Extracted records
··········
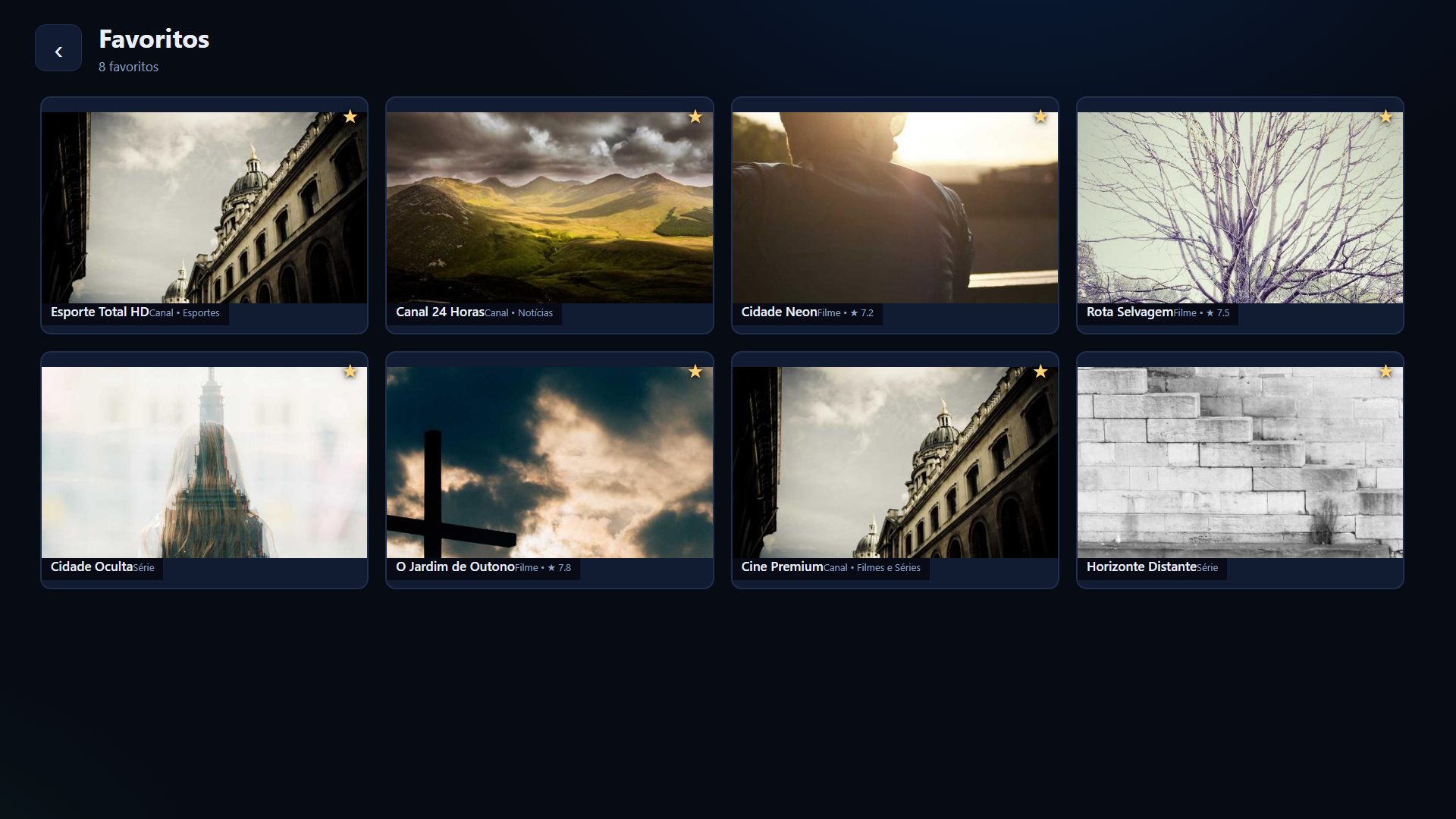Click the Horizonte Distante title label
1456x819 pixels.
pos(1141,566)
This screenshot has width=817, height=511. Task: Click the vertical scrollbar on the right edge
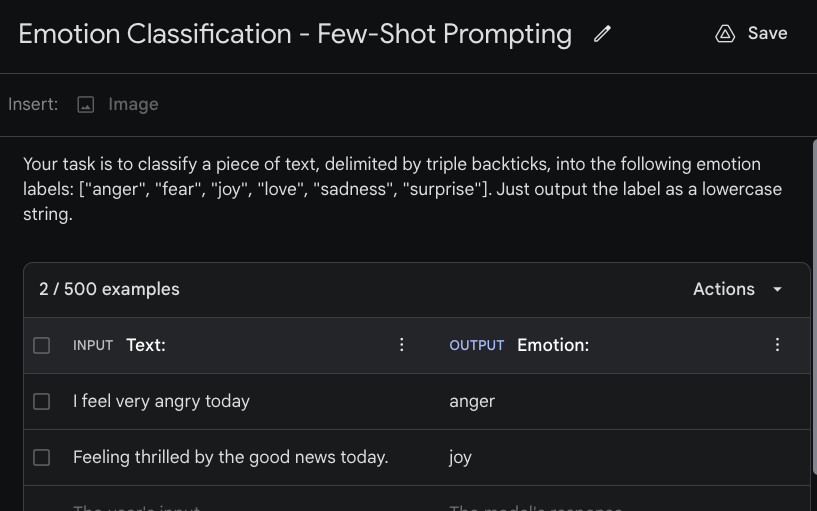click(813, 300)
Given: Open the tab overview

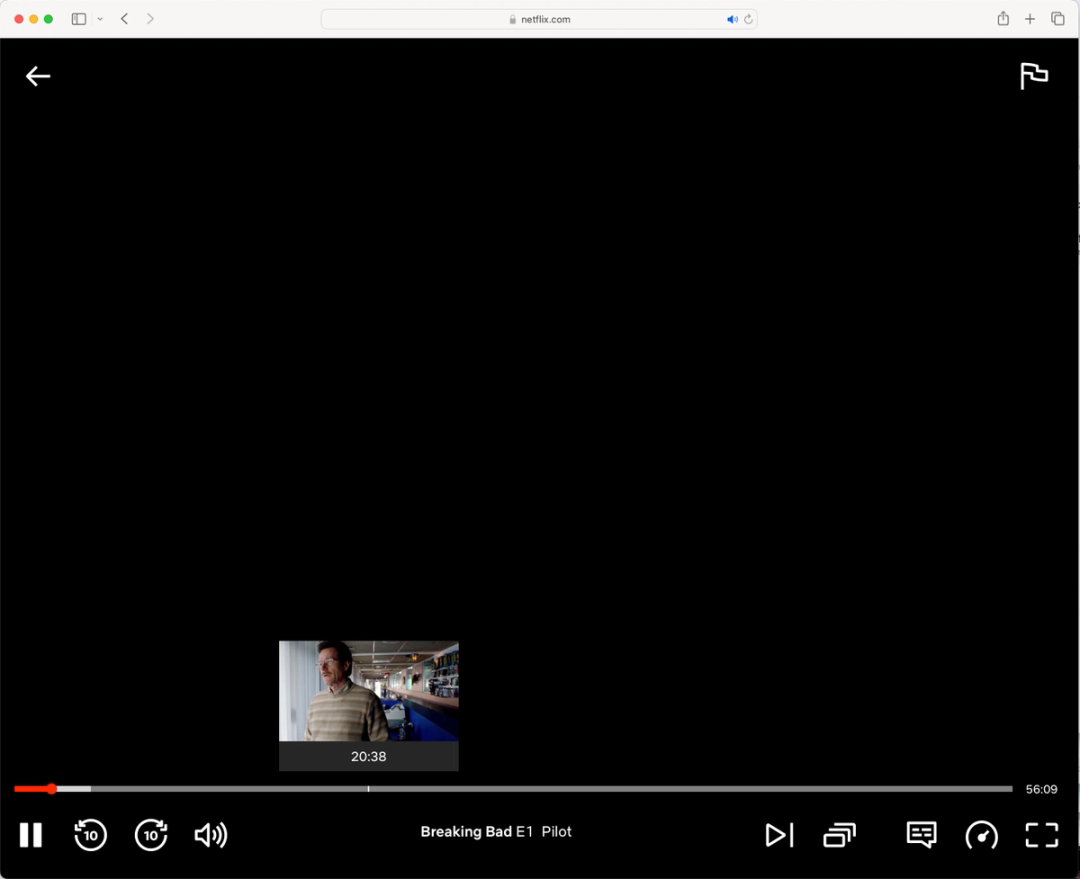Looking at the screenshot, I should [x=1057, y=18].
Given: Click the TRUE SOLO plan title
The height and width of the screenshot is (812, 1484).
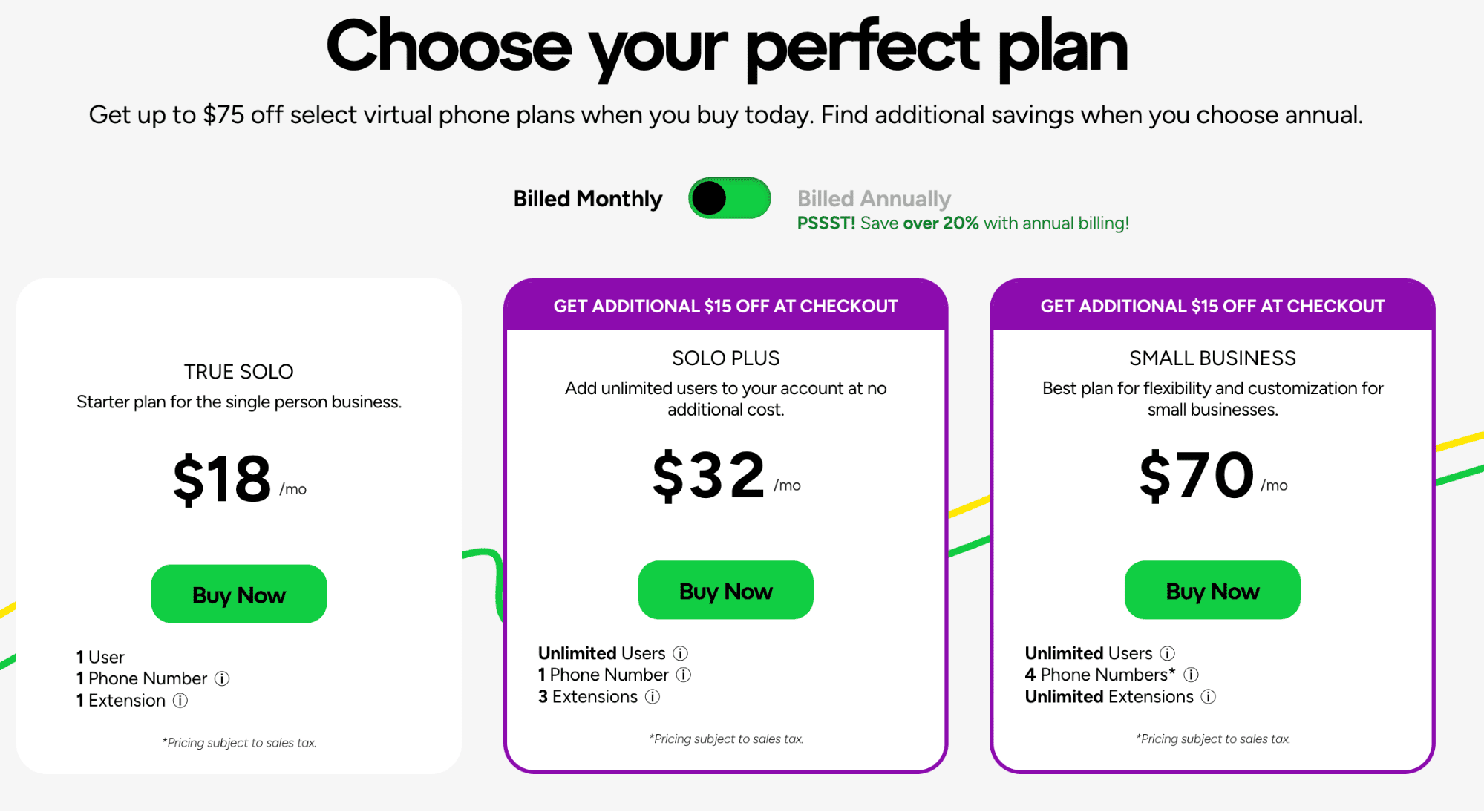Looking at the screenshot, I should [x=239, y=372].
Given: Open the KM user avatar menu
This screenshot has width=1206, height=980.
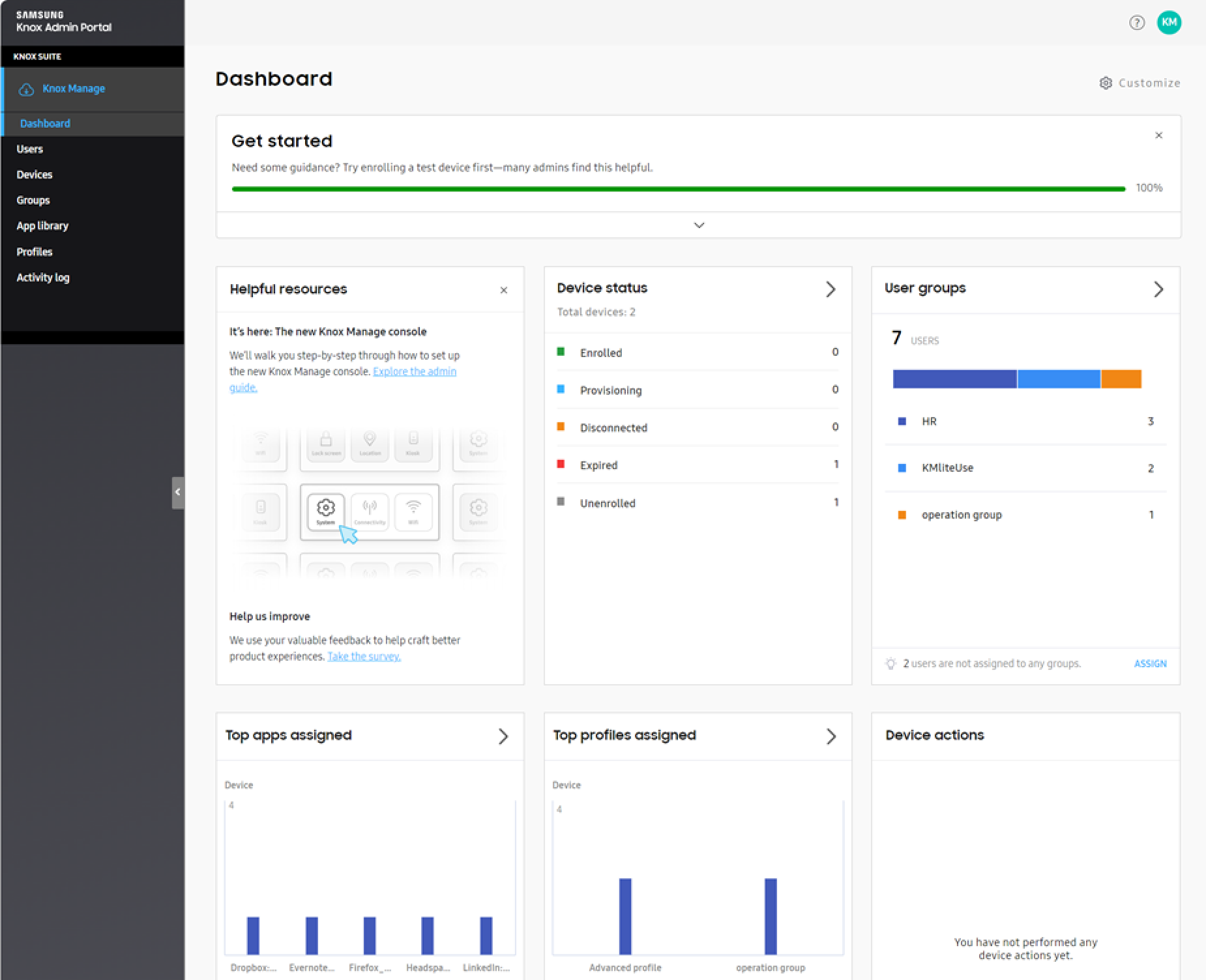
··········
- EXERCISE DETAILS -
From the line with "This screenshot has width=817, height=511." to the final line of the records, inclusive, set down the lines exactly and add nothing; leave every picture out.

- REPLY -
This screenshot has width=817, height=511. Task: Click the vertical scrollbar on the right edge
click(813, 300)
Given: Open the tab overview

Looking at the screenshot, I should [x=1057, y=18].
Given: Click the TRUE SOLO plan title
The height and width of the screenshot is (812, 1484).
Looking at the screenshot, I should [x=239, y=372].
Given: Open the KM user avatar menu
This screenshot has width=1206, height=980.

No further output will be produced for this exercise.